[v1] procfs: fix missing RCU protection when reading real_parent in do_task_stat()

[PATCH] procfs: fix missing RCU protection when reading real_parent in do_task_stat()

Posted by alexjlzheng@gmail.com 1 week, 3 days ago

From: Jinliang Zheng <alexjlzheng@tencent.com>

When reading /proc/[pid]/stat, do_task_stat() accesses task->real_parent
without proper RCU protection, which leads:

  cpu 0                               cpu 1
  -----                               -----
  do_task_stat
    var = task->real_parent
                                      release_task
                                        call_rcu(delayed_put_task_struct)
    task_tgid_nr_ns(var)
      rcu_read_lock   <--- Too late!
      task_pid_ptr    <--- UAF!
      rcu_read_unlock

This fix adds proper RCU protection similar to getppid() in kernel/sys.c
which correctly uses rcu_dereference() when accessing current->real_parent.

Fixes: 06fffb1267c9 ("do_task_stat: don't take rcu_read_lock()")
Signed-off-by: Jinliang Zheng <alexjlzheng@tencent.com>
---
 fs/proc/array.c | 4 +++-
 1 file changed, 3 insertions(+), 1 deletion(-)

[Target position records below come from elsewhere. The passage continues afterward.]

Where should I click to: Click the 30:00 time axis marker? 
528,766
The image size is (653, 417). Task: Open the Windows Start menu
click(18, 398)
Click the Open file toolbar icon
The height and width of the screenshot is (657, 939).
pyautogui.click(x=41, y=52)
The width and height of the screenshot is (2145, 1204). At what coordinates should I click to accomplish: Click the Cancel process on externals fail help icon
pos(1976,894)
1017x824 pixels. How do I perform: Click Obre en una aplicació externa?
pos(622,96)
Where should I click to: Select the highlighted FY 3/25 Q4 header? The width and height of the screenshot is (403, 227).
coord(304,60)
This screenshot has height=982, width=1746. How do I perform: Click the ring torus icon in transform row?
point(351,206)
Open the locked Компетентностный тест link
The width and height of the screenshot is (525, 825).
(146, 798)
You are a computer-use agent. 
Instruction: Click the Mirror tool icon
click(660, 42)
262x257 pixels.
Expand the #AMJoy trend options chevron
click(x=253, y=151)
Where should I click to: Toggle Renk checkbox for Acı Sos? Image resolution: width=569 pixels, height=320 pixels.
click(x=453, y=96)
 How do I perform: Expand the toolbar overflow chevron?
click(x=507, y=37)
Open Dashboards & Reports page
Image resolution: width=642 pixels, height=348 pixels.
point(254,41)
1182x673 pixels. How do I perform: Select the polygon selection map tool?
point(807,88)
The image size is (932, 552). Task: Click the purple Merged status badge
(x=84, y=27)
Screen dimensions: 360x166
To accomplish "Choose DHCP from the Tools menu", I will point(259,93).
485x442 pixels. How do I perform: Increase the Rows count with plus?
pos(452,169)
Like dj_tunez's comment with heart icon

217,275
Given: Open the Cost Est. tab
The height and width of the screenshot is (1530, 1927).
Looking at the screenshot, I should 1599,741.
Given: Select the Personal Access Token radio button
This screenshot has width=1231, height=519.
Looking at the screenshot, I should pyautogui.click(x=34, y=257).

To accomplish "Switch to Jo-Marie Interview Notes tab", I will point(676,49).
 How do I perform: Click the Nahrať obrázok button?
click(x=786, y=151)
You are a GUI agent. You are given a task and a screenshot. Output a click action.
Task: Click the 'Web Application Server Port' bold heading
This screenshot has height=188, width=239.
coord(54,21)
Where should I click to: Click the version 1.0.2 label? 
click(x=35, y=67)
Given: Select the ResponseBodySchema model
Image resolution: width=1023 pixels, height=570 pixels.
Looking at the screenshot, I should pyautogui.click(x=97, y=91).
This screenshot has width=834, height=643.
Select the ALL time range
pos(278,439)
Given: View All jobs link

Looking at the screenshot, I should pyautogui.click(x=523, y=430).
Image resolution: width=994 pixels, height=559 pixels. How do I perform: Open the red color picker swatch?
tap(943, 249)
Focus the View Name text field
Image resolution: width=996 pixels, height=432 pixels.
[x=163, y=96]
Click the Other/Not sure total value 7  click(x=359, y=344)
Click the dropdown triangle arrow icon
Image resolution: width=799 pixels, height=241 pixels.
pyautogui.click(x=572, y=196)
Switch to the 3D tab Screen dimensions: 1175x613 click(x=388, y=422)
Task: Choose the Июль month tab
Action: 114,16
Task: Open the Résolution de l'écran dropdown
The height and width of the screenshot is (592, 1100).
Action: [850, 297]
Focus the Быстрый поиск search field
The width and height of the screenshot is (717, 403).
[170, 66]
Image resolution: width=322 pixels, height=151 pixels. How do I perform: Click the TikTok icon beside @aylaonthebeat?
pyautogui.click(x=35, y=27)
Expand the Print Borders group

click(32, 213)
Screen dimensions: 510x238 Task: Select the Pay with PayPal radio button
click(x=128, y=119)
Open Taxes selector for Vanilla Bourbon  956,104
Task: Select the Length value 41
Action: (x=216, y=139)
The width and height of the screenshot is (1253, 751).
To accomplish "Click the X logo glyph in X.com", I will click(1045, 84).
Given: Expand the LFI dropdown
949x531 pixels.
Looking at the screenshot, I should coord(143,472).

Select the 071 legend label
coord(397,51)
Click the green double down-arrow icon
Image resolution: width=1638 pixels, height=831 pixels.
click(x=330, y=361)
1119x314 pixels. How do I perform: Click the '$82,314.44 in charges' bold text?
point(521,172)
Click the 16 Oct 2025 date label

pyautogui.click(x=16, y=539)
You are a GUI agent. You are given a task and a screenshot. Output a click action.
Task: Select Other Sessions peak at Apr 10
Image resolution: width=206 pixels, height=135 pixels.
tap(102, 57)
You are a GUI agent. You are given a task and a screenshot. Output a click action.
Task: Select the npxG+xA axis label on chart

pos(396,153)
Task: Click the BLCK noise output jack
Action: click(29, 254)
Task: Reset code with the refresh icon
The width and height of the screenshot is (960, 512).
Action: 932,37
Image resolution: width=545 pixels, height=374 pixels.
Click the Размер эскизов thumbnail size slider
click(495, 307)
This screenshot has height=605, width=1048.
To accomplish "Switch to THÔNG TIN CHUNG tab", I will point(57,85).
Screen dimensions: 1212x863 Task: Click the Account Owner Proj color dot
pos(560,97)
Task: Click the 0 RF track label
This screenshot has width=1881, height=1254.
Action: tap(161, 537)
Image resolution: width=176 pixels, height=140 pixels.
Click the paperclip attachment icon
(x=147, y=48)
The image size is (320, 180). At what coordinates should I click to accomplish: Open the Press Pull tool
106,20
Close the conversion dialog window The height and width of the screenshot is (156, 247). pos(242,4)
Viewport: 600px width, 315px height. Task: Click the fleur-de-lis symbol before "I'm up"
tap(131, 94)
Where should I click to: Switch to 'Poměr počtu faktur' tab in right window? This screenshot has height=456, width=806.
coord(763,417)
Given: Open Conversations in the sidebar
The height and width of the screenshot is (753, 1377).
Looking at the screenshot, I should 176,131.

diff --git a/fs/proc/array.c b/fs/proc/array.c
index 42932f88141a..3c2eea2c551a 100644
--- a/fs/proc/array.c
+++ b/fs/proc/array.c
@@ -528,7 +528,9 @@ static int do_task_stat(struct seq_file *m, struct pid_namespace *ns,
 		}
 
 		sid = task_session_nr_ns(task, ns);
-		ppid = task_tgid_nr_ns(task->real_parent, ns);
+		rcu_read_lock();
+		ppid = task_tgid_nr_ns(rcu_dereference(task->real_parent), ns);
+		rcu_read_unlock();
 		pgid = task_pgrp_nr_ns(task, ns);
 
 		unlock_task_sighand(task, &flags);
-- 
2.39.3

Re: [PATCH] procfs: fix missing RCU protection when reading real_parent in do_task_stat()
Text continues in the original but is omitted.